If a 529 plan is owned by a dependent student or the dependent student’s parent, it is reported on the Free Application for Federal Student Aid (FAFSA) as though it were a parent asset. Parent assets are not assessed as heavily as student assets. Distributions from such a 529 plan are not reported as income on the FAFSA.
If a 529 plan is owned by an independent student, it is reported as a student asset on the student’s FAFSA. This includes any 529 plans that are owned by the student which list the student’s children as beneficiaries. Distributions are not reported as income on the FAFSA.

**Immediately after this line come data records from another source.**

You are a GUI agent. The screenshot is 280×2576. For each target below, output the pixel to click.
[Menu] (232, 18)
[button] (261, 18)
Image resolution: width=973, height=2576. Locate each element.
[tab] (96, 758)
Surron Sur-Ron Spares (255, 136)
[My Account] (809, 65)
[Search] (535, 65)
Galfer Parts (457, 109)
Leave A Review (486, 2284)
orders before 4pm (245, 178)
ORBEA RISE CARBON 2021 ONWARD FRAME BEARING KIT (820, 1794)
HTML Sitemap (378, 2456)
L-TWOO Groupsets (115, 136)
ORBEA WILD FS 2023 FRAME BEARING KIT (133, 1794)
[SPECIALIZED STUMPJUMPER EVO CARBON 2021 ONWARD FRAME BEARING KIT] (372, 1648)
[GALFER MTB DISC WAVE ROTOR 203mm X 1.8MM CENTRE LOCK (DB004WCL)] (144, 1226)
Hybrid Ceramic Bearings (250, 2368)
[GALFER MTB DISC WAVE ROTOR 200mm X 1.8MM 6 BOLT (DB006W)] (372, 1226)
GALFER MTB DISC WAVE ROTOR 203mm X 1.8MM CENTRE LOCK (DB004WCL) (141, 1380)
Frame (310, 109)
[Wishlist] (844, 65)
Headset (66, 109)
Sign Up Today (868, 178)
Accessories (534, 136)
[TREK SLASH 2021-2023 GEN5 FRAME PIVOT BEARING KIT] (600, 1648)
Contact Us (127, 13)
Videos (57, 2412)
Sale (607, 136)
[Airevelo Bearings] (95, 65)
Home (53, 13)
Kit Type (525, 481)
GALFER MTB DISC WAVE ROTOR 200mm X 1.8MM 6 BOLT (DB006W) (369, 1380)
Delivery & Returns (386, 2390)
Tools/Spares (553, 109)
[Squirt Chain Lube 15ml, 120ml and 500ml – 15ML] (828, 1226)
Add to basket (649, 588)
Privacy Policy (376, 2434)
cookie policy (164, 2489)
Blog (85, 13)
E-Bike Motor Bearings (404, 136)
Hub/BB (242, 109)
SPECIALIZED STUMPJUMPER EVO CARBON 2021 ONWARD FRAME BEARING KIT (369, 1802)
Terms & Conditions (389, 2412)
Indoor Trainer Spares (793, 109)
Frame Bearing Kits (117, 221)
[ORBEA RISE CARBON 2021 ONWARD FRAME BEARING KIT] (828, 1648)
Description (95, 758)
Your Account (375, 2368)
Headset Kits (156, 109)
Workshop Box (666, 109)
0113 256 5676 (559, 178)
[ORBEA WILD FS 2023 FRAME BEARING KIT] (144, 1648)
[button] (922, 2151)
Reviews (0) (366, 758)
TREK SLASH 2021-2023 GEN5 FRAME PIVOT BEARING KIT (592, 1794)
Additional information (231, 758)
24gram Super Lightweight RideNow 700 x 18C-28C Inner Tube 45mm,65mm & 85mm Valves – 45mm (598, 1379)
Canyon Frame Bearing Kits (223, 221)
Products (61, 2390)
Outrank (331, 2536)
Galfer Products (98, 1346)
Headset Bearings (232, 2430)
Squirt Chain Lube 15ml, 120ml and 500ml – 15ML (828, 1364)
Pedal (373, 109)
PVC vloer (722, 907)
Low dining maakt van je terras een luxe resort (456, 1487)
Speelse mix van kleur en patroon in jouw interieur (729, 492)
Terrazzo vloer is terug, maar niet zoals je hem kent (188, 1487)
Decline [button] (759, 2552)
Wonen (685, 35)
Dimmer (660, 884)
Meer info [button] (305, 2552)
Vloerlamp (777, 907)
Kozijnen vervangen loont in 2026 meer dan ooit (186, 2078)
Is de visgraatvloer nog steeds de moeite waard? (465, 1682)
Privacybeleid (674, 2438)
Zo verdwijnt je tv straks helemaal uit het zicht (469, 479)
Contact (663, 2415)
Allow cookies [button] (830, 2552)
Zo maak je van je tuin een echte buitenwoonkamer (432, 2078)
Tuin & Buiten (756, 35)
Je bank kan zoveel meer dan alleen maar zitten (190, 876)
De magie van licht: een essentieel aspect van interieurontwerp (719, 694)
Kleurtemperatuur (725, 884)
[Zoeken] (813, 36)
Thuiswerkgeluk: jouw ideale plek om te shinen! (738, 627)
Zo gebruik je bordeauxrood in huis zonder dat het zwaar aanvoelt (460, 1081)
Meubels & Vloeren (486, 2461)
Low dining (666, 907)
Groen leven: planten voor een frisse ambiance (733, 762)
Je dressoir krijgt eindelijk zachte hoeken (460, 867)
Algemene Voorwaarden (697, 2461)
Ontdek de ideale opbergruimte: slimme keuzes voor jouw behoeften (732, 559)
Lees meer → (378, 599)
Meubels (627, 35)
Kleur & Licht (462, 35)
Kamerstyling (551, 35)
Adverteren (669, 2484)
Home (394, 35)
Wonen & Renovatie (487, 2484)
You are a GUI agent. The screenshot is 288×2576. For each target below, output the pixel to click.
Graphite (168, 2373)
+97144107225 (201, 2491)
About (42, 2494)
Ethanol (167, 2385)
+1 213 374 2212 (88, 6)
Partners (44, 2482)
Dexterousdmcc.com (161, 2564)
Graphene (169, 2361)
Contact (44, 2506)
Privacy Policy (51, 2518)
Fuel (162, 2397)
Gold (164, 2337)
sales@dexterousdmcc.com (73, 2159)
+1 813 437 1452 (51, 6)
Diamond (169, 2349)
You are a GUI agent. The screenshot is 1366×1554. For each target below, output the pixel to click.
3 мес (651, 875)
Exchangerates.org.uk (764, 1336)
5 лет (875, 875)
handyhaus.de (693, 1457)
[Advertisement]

If the 529 plan is owned by anybody else, including grandparents, aunts, uncles, the non-custodial parent (if the student’s parents are divorced) and unrelated individuals, it is not reported as an asset on the FAFSA. Distributions from such a 529 plan, however, are reported as untaxed income to the student on the FAFSA. Untaxed income has the same impact as adjusted gross income (AGI) on the student’s eligibility for need-based financial aid. As much as half of the untaxed income will reduce the student’s aid eligibility on the subsequent year’s FAFSA. Account owners can avoid the negative impact of such 529 plans by changing the account owner to be the parent or by waiting until after the student files the FAFSA for the student’s senior year in college to take a distribution, assuming the student is not planning to attend graduate or professional school immediately following completion of the undergraduate degree.